Abstract for TER84071

Teratologic Evaluation of Ethylene Chlorohydrin in New Zealand White Rabbits

CASRN: 107-07-3
Chemical Formula: C2H5ClO
Molecular Weight: 80.5135
Report Date: Aug. 31, 1983


The following abstract presents results of a study conducted by a contract laboratory for the National Toxicology Program. The findings may not have been peer reviewed and were not evaluated in accordance with the levels of evidence criteria established by NTP in March 2009. For more information, see the Explanation of Levels of Evidence for Developmental Toxicity. The findings and conclusions for this study should not be construed to represent the views of NTP or the U.S. Government.

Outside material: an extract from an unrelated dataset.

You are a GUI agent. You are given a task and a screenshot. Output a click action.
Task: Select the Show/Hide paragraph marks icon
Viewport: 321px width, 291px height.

Ethylene Chlorohydrin (2-chloroethanol), a widely used industrial chemical and reaction product of the gaseous sterilant ethylene oxide, was evaluated for toxic and teratogenic effects in artificially inseminated New Zealand white rabbits which were matched for body weight across treatment groups on gestational day 0. ECH in 5% dextrose was administered daily in a volume of 0.3 ml/kg of body weight on gd 6 through 14 at dosages of 0, 9, 18 or 36 mg/kg/day, intravenous. An untreated control group was also included in the study. Females were weighed and observed daily during treatment for clinical signs of toxicity. At sacrifice on gd 30, a total of 15 to 21 dams (i.e., confirmed-pregnant females) per treatment group were evaluated. The gravid uterus of each dam was weighed and the number of implantation sites, and live, dead or resorbed fetuses were recorded. Each live fetus was weighed, sexed, and examined for external, visceral and skeletal malformations.

Administration of ECH (0, 9, 18 or 36 mg/kg/day, intravenous) on gd 6 through 14 resulted in mortality rates of 4.3% (1/23), 5.2% (1/19), 13.6% (3/22) and 15.0% (3/20) for the vehicle control through high-dose groups, respectively. No unscheduled deaths occurred among 17 untreated females. Clinical signs observed in the ECH (0, 9, 18 or 36 mg/kg/day) groups included hyperactivity, lacrimation and diarrhea, but no apparent relation to dose was observed. Measures of maternal body weight (gd 0, 6, 10, 14 and 30), maternal weight gain (i.e., weight gain during gestation, weight gain during treatment and absolute weight gain), gravid uterine weight and maternal liver weight were not found to differ statistically among treatment groups. Examination of uterine contents on gd 30 revealed no differences among groups in the percentage of resorbed, dead, nonlive (i.e., dead plus resorbed) or affected (i.e., nonlive plus malformed) fetuses per litter. Nor were average live litter size, percentage of males per litter or average fetal body weight per litter altered by ECH treatment. No evidence of a treatment-related teratogenic effect was observed, even at the highest dose.

In conclusion, no evidence was observed for a fetotoxic or teratogenic effect of ECH (0, 9, 18, or 36 mg/kg/day, intravenous) administered to NZW rabbits on gd 6 through 14.